• **Text passage**
Monday, July 23, 2012

Reserve turns spotlight on dark side of innovation

There are few words in the business bible more holy than "innovation". And I'm a believer in its great virtue. But, like many things in economics, sometimes what's usually a good thing can be a bad thing - even a terrible thing.

In a speech on banking, the deputy governor of the Reserve Bank, Dr Philip Lowe, drew attention to the dark side of innovation in the financial sector and advocated closer regulation of it. Here's what he said, with my interpolations.

"Over many decades, our societies have benefited greatly from innovation in the financial system. Financial innovation has delivered lower cost and more flexible loans and better deposit products."

It has provided new and more efficient ways of managing risk, he says, helped our economies to grow and our living standards to rise.

"But financial innovation can also have a dark side," he says. "This is particularly so where it is driven by distorted remuneration structures within financial institutions, or by regulatory, tax or accounting considerations."

Ain't that the truth. Distorted remuneration structures go a long way to explain the origins of the global financial crisis. People paid commissions to give home loans to people who couldn't possibly pay them off. People on Wall Street hugely rewarded when their bets pay off, but suffering no great personal loss when their bets blow up.

People who invent toxic products and flog them to their own clients. Credit rating agencies paid handsomely to give toxic products triple-A ratings.

Because (for reasons I'm yet to fully understand - or meet anyone who does) remuneration in the financial sector is so eye-wateringly gargantuan - enough to make chief executives envious - it attracts many of our brightest minds, who could be advancing the frontiers of science or managing the economy, but instead spend their days finding ways around financial regulations, tax law and accounting conventions.

I suppose you'd have to be hugely rewarded to devote your life to making such an antisocial contribution.

Lowe says problems can also arise where the new products are not well understood by those who develop and sell them, or by those who buy and trade them.

"Over recent times, much of the innovation that we have seen has been driven by advances in finance theory and computing power, which have allowed institutions to slice up risk into smaller and smaller pieces and allow each of those pieces to be separately priced," he says.

"One supposed benefit of this was that financial products could be engineered to closely match the risk appetite of each investor. But much of the financial engineering was very complicated and its net benefit to society is debatable."

Many of the products were not well understood, he says, and many of the underlying assumptions used in pricing turned out to be wrong. Even sophisticated financial institutions with all their resources [all those highly paid, super-bright people] didn't understand the risks at a micro-economic nor a system-wide level.

"As a result, they took more risk than they realised and created vulnerabilities for the entire global financial system."

Just so. We live in an era when it's the height of fashion to see much of the management task as managing the many and varied "risks" to which businesses are subject. It's a useful way of thinking.

One way to manage risk is to spread it very thinly between a large number of people. All insurance policies are longstanding examples of this approach. Another approach is to join together people facing opposite risks. For instance, a contract between someone who stands to lose if the dollar falls and someone who stands to lose if it rises.

The market has developed lots of "plain vanilla" derivatives that allow firms to swap their interest-rate or foreign-exchange risks in this way. This is socially beneficial innovation.

But when derivative contracts become far more complicated than that, there can be problems. Risk management can itself be risky. It's hard to escape the risk of human fallibility in all its forms: the risk that people (even professionals, let alone punters) don't really understand the risks they're taking on; the risk of people's judgment being clouded by greed or hubris (nothing's gone wrong so far and that's because I'm so smart).

• **Entries provided**
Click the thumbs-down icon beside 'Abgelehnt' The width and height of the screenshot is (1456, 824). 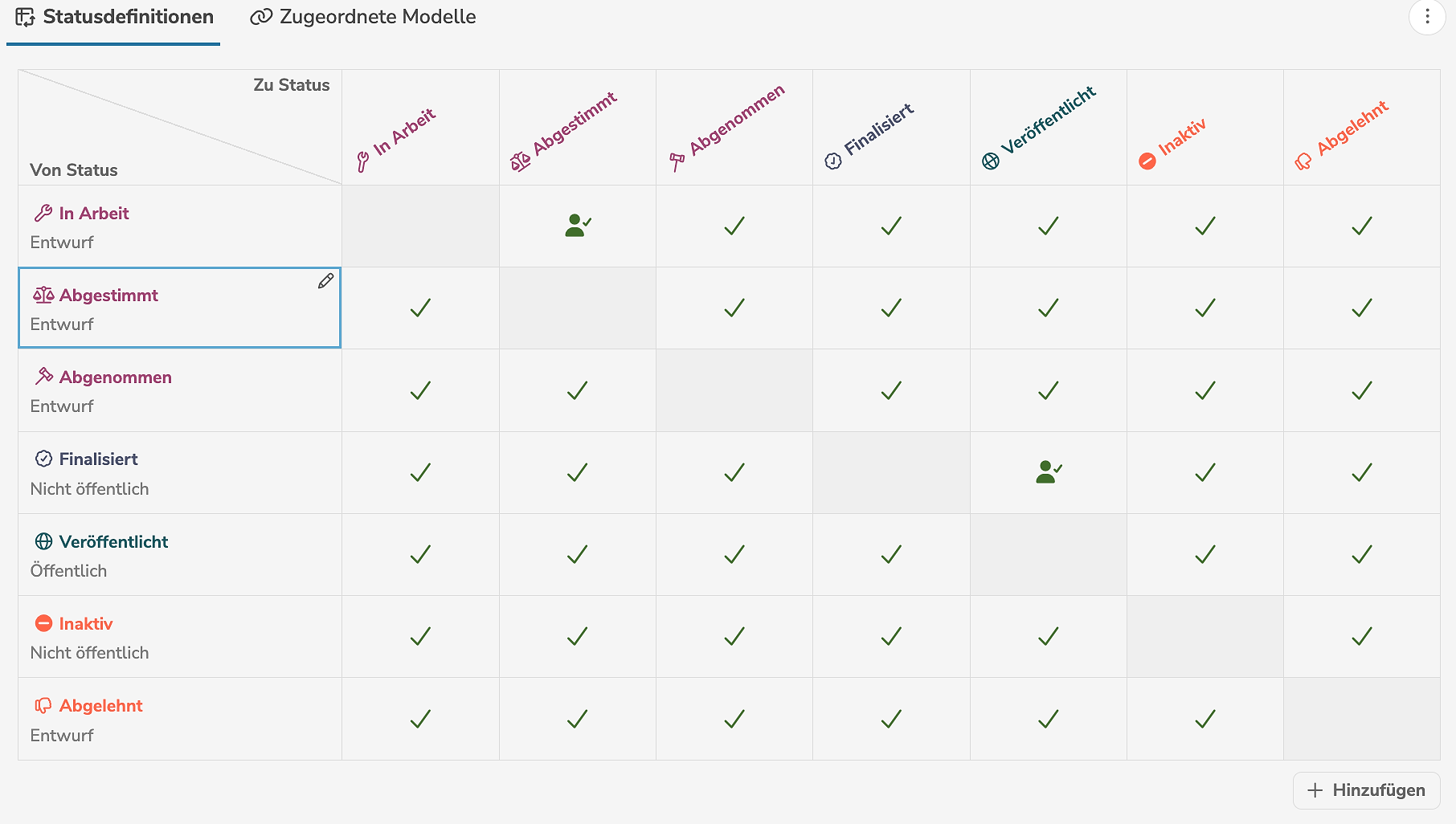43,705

==

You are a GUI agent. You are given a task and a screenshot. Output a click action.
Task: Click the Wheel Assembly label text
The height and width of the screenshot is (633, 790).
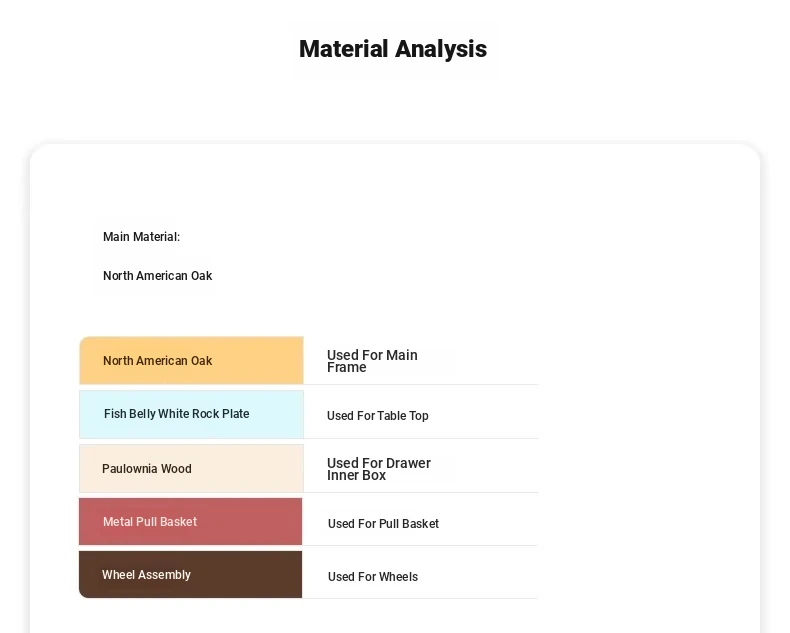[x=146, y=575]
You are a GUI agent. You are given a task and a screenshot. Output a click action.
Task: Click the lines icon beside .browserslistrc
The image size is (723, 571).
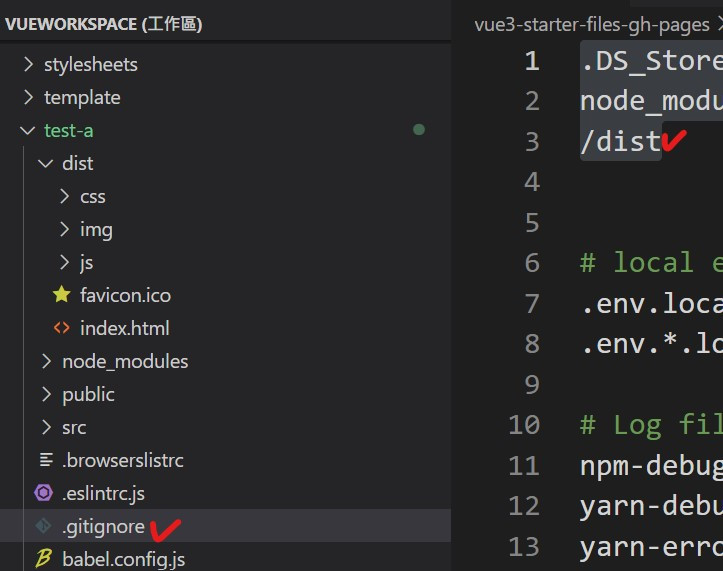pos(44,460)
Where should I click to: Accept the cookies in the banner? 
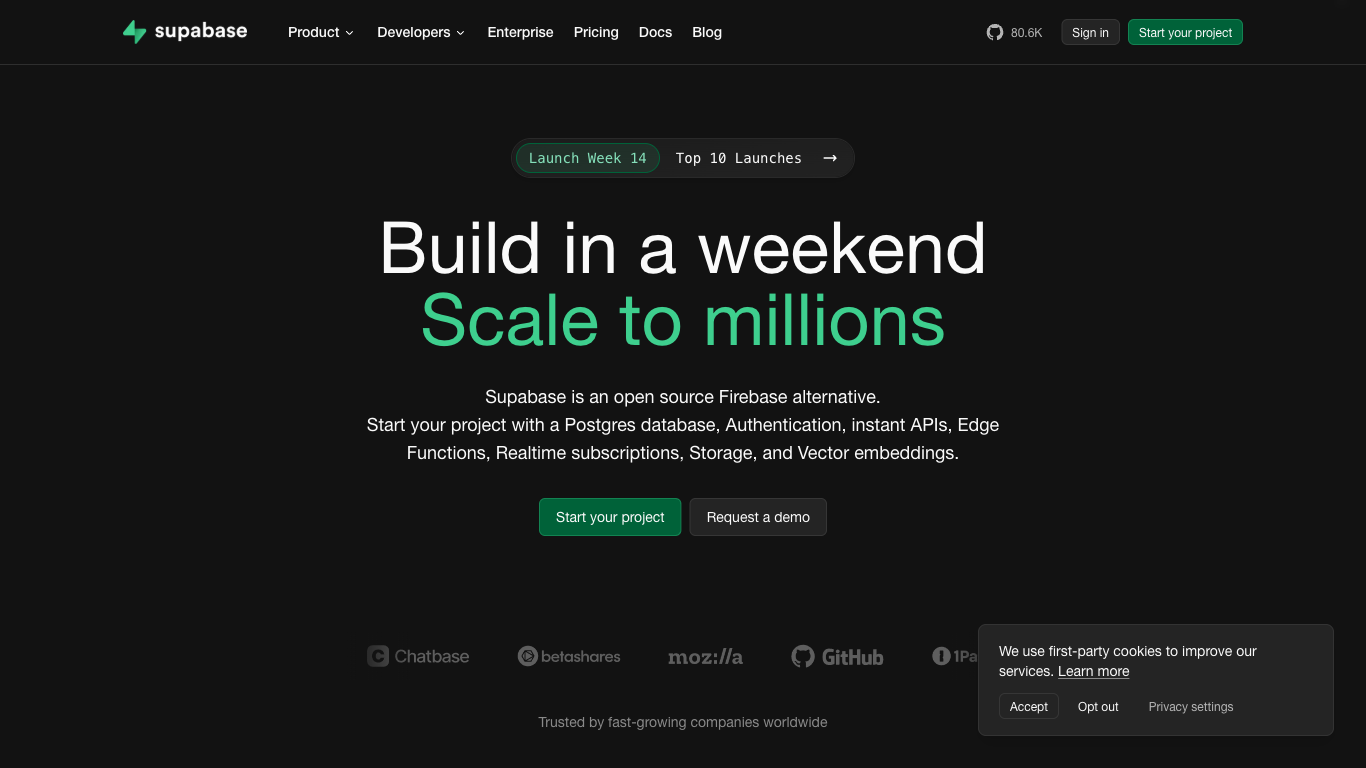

---

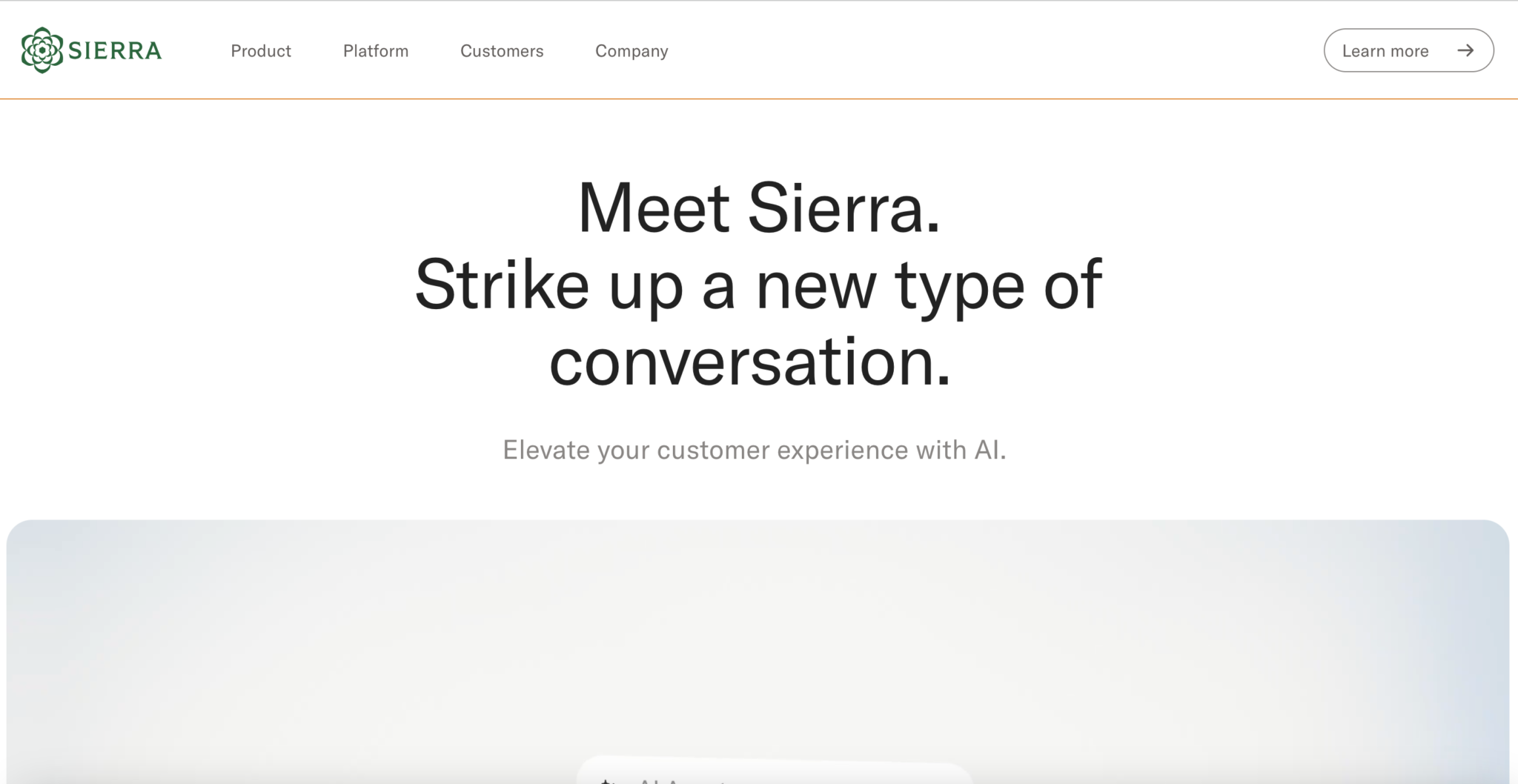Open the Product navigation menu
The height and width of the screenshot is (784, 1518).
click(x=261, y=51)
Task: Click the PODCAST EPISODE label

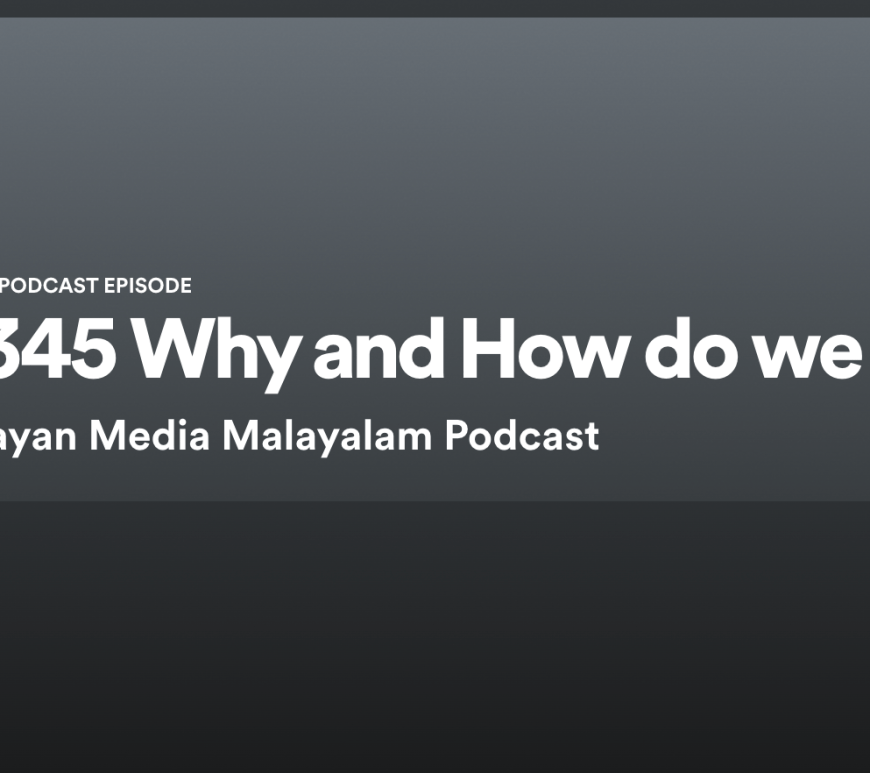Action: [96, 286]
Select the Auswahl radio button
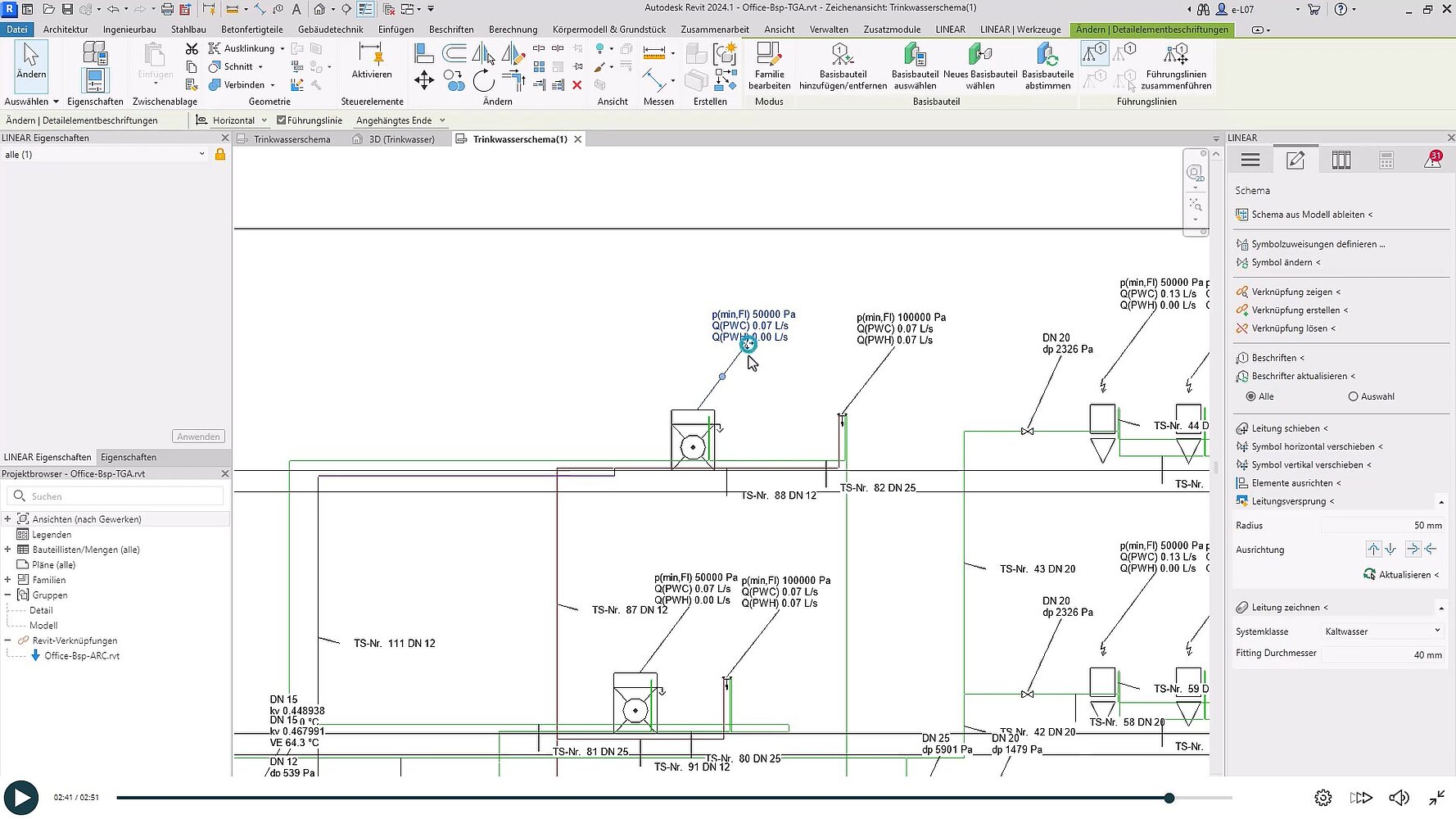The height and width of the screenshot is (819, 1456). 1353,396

• **Your goal**
Summarize the text on the dark side of financial innovation in three sentences.

• **Output for this exercise**
In a speech on banking, Reserve Bank deputy governor Dr Philip Lowe said that financial innovation has delivered cheaper, more flexible loans, better deposit products and more efficient ways of managing risk, but that it can also have a dark side, particularly when driven by distorted remuneration structures or by regulatory, tax or accounting considerations. He noted that recent innovation sliced risk into ever smaller pieces and produced complicated products that even sophisticated institutions did not understand, so they took more risk than they realized and created vulnerabilities for the entire global financial system. The writer agrees, holding that "plain vanilla" derivatives that let firms swap interest-rate or foreign-exchange risks are socially beneficial, but that far more complicated contracts make risk management itself risky because of human fallibility.